■ **Instructions for the task**: Please restate the entire listing verbatim.

■ **Stored data**:
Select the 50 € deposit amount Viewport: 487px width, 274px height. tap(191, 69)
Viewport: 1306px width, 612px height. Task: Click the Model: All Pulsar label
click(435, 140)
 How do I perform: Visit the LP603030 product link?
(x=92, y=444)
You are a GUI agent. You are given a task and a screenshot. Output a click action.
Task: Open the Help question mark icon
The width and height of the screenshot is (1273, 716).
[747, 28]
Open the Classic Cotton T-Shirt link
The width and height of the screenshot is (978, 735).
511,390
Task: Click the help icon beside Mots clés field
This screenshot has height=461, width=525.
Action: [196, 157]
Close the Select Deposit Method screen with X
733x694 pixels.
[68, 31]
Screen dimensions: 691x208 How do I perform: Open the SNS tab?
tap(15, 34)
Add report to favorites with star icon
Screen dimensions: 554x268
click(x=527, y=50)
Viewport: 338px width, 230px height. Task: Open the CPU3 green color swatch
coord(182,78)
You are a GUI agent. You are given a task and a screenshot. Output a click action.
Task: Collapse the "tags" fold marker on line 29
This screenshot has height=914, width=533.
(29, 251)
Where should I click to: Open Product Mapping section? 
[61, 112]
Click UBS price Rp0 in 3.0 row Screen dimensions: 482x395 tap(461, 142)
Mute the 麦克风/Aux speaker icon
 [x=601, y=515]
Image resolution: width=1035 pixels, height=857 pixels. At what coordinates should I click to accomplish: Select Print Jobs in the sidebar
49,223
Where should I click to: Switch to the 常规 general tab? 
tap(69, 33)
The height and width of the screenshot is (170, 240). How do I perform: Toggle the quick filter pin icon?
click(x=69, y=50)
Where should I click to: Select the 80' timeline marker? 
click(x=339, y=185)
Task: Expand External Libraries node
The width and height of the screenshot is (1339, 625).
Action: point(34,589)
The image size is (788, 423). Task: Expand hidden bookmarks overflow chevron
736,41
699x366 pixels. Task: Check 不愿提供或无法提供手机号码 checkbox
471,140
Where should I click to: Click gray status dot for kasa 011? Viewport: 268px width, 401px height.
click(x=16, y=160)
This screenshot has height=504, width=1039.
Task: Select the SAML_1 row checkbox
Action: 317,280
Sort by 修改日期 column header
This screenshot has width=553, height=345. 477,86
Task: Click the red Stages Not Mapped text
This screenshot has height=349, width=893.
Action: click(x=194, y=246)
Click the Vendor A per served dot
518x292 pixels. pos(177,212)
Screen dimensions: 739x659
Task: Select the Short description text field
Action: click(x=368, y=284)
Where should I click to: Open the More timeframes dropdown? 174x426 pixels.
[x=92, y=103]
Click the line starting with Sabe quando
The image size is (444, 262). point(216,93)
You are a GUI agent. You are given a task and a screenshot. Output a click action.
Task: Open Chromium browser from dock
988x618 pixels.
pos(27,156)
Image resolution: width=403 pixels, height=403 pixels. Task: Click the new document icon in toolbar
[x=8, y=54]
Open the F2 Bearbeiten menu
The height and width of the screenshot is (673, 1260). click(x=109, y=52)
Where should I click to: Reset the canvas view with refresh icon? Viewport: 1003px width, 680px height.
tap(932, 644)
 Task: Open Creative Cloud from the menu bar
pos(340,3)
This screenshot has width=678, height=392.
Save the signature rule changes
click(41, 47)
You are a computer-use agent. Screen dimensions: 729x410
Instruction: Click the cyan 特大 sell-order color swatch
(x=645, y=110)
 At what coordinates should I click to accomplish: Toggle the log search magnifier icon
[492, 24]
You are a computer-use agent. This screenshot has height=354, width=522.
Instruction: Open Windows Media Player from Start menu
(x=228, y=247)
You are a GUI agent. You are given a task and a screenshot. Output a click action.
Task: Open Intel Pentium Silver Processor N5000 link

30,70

■ **Finished task**:
Select the 50 € deposit amount Viewport: 487px width, 274px height. tap(191, 69)
Viewport: 1306px width, 612px height. Task: Click the Model: All Pulsar label
click(435, 140)
 How do I perform: Visit the LP603030 product link?
(x=92, y=444)
You are a GUI agent. You are given a task and a screenshot. Output a click action.
Task: Open the Help question mark icon
The width and height of the screenshot is (1273, 716).
[747, 28]
Open the Classic Cotton T-Shirt link
The width and height of the screenshot is (978, 735).
511,390
Task: Click the help icon beside Mots clés field
This screenshot has height=461, width=525.
Action: [196, 157]
Close the Select Deposit Method screen with X
733x694 pixels.
[68, 31]
Screen dimensions: 691x208 How do I perform: Open the SNS tab?
tap(15, 34)
Add report to favorites with star icon
Screen dimensions: 554x268
click(x=527, y=50)
Viewport: 338px width, 230px height. Task: Open the CPU3 green color swatch
coord(182,78)
You are a GUI agent. You are given a task and a screenshot. Output a click action.
Task: Collapse the "tags" fold marker on line 29
This screenshot has height=914, width=533.
(29, 251)
Where should I click to: Open Product Mapping section? 
[61, 112]
Click UBS price Rp0 in 3.0 row Screen dimensions: 482x395 tap(461, 142)
Mute the 麦克风/Aux speaker icon
 [x=601, y=515]
Image resolution: width=1035 pixels, height=857 pixels. At what coordinates should I click to accomplish: Select Print Jobs in the sidebar
49,223
Where should I click to: Switch to the 常规 general tab? 
tap(69, 33)
The height and width of the screenshot is (170, 240). How do I perform: Toggle the quick filter pin icon?
click(x=69, y=50)
Where should I click to: Select the 80' timeline marker? 
click(x=339, y=185)
Task: Expand External Libraries node
The width and height of the screenshot is (1339, 625).
Action: point(34,589)
The image size is (788, 423). Task: Expand hidden bookmarks overflow chevron
736,41
699x366 pixels. Task: Check 不愿提供或无法提供手机号码 checkbox
471,140
Where should I click to: Click gray status dot for kasa 011? Viewport: 268px width, 401px height.
click(x=16, y=160)
This screenshot has height=504, width=1039.
Task: Select the SAML_1 row checkbox
Action: 317,280
Sort by 修改日期 column header
This screenshot has width=553, height=345. 477,86
Task: Click the red Stages Not Mapped text
This screenshot has height=349, width=893.
Action: click(x=194, y=246)
Click the Vendor A per served dot
518x292 pixels. pos(177,212)
Screen dimensions: 739x659
Task: Select the Short description text field
Action: click(x=368, y=284)
Where should I click to: Open the More timeframes dropdown? 174x426 pixels.
[x=92, y=103]
Click the line starting with Sabe quando
The image size is (444, 262). point(216,93)
You are a GUI agent. You are given a task and a screenshot. Output a click action.
Task: Open Chromium browser from dock
988x618 pixels.
pos(27,156)
Image resolution: width=403 pixels, height=403 pixels. Task: Click the new document icon in toolbar
[x=8, y=54]
Open the F2 Bearbeiten menu
The height and width of the screenshot is (673, 1260). click(x=109, y=52)
Where should I click to: Reset the canvas view with refresh icon? Viewport: 1003px width, 680px height.
tap(932, 644)
 Task: Open Creative Cloud from the menu bar
pos(340,3)
This screenshot has width=678, height=392.
Save the signature rule changes
click(41, 47)
You are a computer-use agent. Screen dimensions: 729x410
Instruction: Click the cyan 特大 sell-order color swatch
(x=645, y=110)
 At what coordinates should I click to accomplish: Toggle the log search magnifier icon
[492, 24]
You are a computer-use agent. This screenshot has height=354, width=522.
Instruction: Open Windows Media Player from Start menu
(x=228, y=247)
You are a GUI agent. You are given a task and a screenshot. Output a click action.
Task: Open Intel Pentium Silver Processor N5000 link

30,70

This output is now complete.